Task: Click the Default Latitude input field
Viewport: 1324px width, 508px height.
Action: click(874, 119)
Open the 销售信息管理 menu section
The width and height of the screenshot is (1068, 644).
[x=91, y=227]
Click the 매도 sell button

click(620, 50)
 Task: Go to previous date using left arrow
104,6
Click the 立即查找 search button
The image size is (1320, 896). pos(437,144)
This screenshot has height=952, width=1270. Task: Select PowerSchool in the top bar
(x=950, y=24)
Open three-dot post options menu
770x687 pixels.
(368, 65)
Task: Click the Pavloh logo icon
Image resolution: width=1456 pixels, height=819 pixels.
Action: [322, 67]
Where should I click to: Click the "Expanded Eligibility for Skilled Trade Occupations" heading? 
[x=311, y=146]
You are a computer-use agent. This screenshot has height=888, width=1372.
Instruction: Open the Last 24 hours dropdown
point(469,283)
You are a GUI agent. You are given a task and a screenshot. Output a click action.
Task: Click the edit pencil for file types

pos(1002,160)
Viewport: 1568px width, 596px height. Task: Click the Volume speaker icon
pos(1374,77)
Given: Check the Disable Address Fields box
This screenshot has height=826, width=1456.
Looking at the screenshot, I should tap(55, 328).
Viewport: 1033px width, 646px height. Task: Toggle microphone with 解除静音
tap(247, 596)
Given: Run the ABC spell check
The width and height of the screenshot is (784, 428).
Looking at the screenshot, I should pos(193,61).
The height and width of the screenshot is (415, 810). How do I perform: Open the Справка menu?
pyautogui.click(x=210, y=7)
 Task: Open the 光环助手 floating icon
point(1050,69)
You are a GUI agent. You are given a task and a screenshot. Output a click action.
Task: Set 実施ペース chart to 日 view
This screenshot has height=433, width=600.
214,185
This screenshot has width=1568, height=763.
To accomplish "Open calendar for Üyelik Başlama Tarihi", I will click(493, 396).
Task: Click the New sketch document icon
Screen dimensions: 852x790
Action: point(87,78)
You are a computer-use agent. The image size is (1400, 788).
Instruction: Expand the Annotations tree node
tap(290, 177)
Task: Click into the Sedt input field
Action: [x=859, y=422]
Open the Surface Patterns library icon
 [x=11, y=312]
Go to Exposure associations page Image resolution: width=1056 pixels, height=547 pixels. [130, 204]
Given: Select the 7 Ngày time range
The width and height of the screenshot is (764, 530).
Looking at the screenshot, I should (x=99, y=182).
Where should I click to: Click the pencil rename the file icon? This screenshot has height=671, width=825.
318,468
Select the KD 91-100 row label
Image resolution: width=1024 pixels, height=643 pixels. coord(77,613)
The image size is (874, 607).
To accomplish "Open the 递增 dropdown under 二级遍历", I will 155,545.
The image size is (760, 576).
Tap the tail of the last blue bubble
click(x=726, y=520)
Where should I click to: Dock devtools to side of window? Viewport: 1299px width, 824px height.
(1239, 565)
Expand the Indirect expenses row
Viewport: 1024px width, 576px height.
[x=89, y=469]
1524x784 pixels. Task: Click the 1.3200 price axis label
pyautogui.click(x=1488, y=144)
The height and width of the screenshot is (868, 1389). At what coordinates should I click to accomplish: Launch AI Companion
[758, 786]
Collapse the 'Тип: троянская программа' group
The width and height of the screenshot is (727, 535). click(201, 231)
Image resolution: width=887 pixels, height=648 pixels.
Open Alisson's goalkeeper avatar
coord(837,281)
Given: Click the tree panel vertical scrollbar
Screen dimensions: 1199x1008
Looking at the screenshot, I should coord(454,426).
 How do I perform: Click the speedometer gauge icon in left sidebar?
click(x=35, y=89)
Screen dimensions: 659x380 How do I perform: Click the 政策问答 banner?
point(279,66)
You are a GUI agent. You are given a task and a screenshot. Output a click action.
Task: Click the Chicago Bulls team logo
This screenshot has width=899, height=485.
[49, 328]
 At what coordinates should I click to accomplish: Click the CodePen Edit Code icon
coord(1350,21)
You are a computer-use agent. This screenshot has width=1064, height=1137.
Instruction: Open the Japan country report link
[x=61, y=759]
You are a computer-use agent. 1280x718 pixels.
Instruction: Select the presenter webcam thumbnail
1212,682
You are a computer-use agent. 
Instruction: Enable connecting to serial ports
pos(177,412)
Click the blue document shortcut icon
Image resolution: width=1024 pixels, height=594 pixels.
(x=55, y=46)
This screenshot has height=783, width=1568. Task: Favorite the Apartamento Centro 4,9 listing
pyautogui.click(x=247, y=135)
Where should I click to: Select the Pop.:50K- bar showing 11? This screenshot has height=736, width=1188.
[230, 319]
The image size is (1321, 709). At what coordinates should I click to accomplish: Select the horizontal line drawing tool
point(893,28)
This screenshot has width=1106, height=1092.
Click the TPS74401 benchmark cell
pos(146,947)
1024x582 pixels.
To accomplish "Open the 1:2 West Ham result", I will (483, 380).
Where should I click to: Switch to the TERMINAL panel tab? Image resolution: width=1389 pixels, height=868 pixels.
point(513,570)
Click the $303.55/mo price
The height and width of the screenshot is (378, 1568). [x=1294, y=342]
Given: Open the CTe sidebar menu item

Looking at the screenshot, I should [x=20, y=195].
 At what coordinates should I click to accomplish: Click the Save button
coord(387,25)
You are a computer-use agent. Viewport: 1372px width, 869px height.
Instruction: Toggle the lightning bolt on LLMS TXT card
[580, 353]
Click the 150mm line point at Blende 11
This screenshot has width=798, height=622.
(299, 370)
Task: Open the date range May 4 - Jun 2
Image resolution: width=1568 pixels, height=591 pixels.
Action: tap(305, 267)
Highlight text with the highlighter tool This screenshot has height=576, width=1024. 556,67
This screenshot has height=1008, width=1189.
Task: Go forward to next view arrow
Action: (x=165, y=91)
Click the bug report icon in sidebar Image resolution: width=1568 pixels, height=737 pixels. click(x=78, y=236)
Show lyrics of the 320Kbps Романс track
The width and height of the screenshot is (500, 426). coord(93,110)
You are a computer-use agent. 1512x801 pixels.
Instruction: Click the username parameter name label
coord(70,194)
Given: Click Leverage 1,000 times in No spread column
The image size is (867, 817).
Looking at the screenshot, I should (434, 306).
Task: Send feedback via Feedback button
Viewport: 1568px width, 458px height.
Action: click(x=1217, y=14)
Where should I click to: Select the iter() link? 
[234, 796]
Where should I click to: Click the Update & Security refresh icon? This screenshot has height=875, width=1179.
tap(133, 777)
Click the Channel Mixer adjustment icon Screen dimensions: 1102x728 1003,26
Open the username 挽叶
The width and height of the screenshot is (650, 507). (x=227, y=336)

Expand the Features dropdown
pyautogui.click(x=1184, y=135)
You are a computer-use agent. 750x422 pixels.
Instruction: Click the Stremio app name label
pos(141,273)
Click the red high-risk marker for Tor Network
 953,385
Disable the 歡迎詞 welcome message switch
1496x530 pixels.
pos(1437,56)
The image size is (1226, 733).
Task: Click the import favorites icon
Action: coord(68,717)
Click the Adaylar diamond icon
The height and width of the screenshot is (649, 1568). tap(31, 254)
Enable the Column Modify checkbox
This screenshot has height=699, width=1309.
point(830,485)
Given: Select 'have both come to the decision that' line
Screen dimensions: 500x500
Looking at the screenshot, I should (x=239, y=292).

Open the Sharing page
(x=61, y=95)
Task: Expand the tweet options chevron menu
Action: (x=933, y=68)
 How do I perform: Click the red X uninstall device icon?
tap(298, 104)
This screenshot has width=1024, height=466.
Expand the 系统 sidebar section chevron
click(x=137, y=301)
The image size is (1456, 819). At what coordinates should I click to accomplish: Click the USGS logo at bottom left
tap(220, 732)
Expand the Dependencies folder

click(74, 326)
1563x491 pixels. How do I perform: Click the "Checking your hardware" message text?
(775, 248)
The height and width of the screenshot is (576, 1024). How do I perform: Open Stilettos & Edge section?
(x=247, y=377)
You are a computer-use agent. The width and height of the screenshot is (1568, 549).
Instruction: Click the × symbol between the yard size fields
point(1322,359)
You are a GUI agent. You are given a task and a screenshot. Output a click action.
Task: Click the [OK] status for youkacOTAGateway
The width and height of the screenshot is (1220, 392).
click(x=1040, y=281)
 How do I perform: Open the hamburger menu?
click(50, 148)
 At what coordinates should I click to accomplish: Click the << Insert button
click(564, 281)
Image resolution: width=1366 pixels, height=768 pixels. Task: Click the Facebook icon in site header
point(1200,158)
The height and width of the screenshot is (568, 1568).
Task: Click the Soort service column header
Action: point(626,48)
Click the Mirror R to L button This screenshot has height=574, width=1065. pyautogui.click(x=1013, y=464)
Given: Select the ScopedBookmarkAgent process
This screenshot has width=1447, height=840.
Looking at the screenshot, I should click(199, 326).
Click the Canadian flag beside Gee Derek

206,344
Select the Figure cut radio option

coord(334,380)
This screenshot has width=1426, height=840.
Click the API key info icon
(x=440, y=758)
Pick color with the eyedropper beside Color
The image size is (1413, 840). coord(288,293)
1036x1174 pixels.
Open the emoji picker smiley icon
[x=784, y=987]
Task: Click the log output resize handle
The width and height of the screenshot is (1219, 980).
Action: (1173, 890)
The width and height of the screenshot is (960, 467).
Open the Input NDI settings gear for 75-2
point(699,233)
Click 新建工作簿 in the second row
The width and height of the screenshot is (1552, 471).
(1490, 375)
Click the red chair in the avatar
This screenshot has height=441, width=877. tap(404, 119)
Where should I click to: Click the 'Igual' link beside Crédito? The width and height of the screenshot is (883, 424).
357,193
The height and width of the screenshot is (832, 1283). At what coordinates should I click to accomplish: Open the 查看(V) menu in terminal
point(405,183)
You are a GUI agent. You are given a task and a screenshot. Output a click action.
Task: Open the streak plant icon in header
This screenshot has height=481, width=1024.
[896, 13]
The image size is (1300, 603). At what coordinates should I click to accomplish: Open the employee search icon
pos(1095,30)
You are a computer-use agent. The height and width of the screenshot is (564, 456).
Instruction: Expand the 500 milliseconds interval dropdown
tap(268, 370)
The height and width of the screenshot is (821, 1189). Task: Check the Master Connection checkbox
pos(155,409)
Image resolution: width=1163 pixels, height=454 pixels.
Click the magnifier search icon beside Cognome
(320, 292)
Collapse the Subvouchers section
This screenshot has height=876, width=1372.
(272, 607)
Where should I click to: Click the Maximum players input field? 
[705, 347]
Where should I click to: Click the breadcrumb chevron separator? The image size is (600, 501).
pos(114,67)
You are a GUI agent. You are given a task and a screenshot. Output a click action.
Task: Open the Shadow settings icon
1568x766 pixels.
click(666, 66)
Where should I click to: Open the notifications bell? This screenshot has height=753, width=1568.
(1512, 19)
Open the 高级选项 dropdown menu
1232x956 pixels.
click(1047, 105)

TASK DETAILS =>
Starting with the line containing "Task: Send feedback via Feedback button" and going on through the line containing "pyautogui.click(x=1184, y=135)", write those entries out again, swapping "Channel Mixer" for "Color Balance" and leaving everything else as it is.

RESULT FOR THIS EXERCISE =>
Task: Send feedback via Feedback button
Viewport: 1568px width, 458px height.
Action: click(x=1217, y=14)
Where should I click to: Select the iter() link? 
[234, 796]
Where should I click to: Click the Update & Security refresh icon? This screenshot has height=875, width=1179.
tap(133, 777)
Click the Color Balance adjustment icon Screen dimensions: 1102x728 1003,26
Open the username 挽叶
The width and height of the screenshot is (650, 507). (x=227, y=336)

Expand the Features dropdown
pyautogui.click(x=1184, y=135)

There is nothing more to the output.